Segment Start: Input

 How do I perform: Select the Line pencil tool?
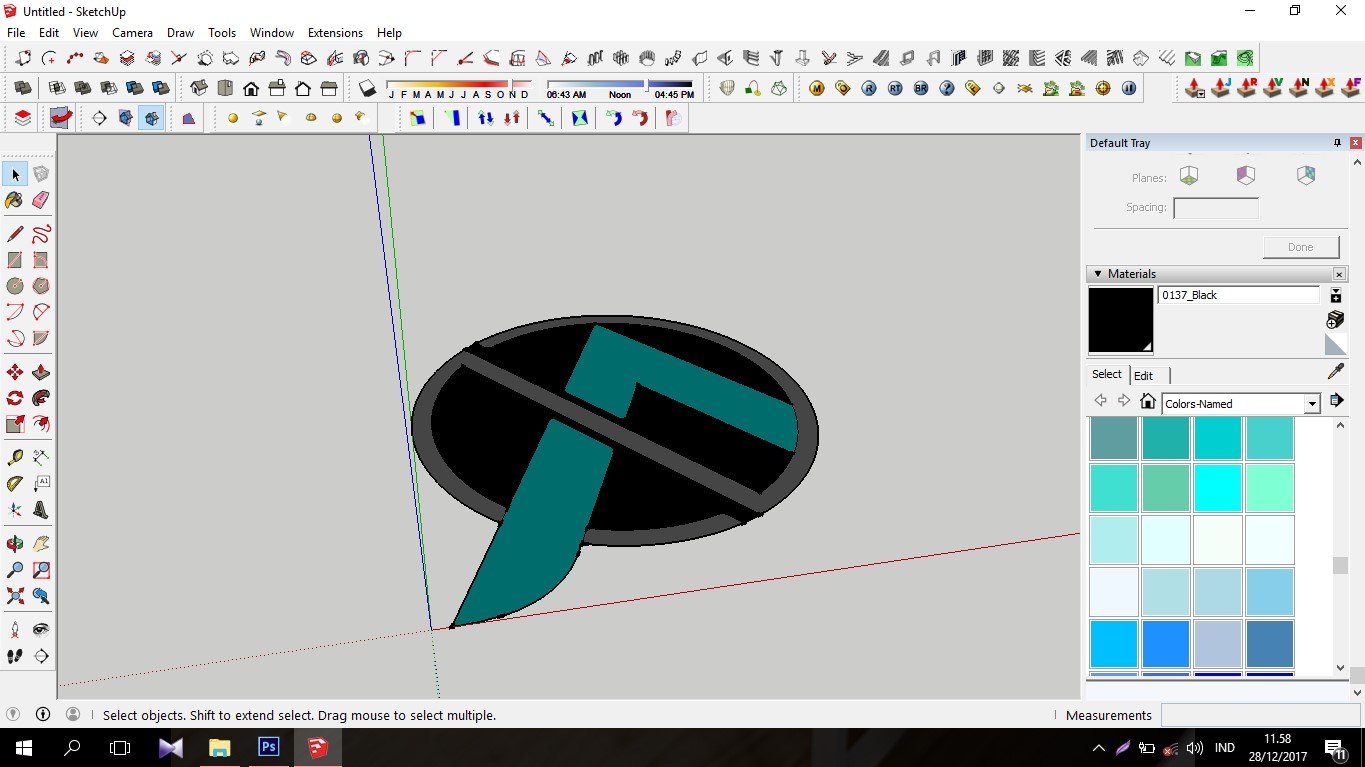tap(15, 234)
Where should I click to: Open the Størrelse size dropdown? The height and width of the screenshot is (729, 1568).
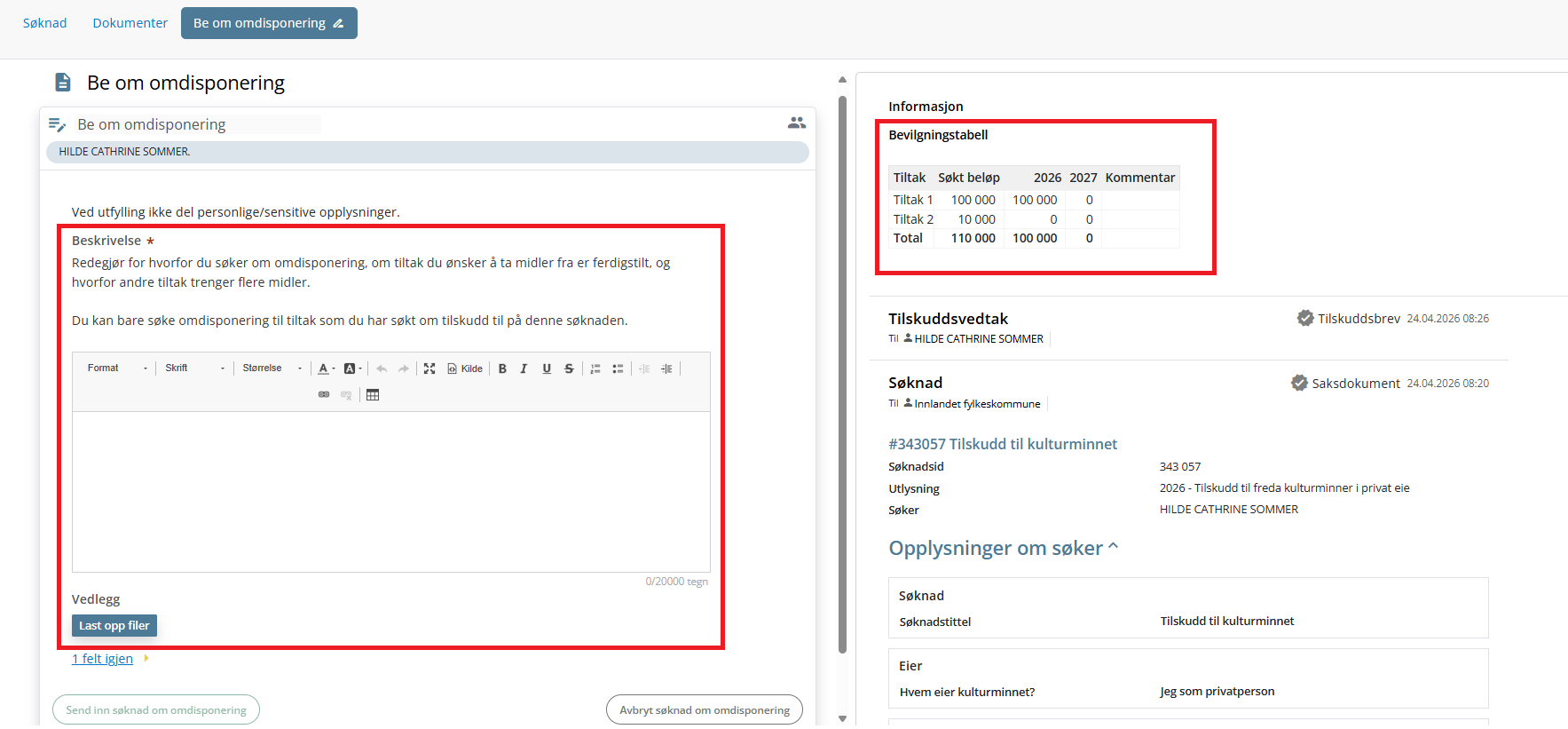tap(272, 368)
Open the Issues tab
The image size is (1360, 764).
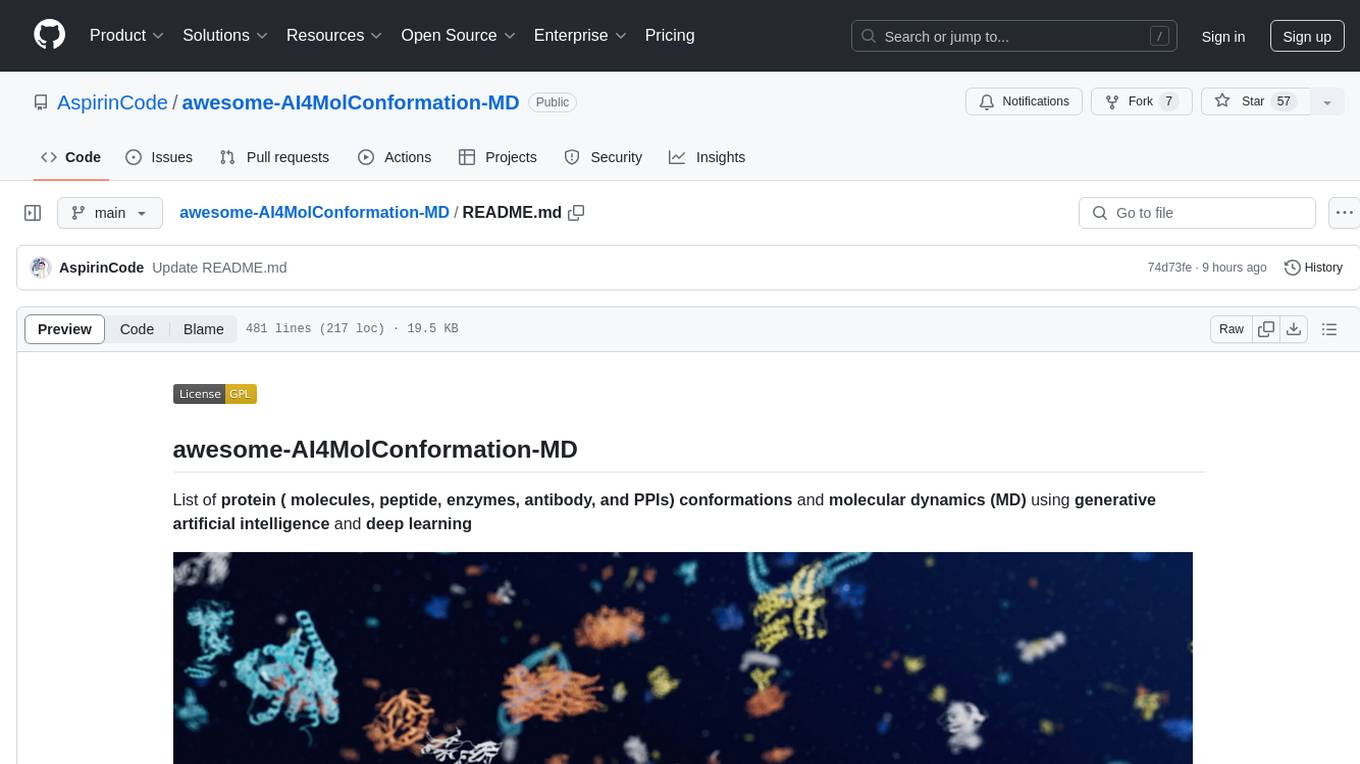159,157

Segment End: Input

(Brief) With the pictures left out, give again exactly the lines from the one that contains "Where should I" through the final line of the data above.

(Task solution)
Where should I click to: Open the Størrelse size dropdown? The height and width of the screenshot is (729, 1568).
tap(272, 368)
Open the Issues tab
The image size is (1360, 764).
159,157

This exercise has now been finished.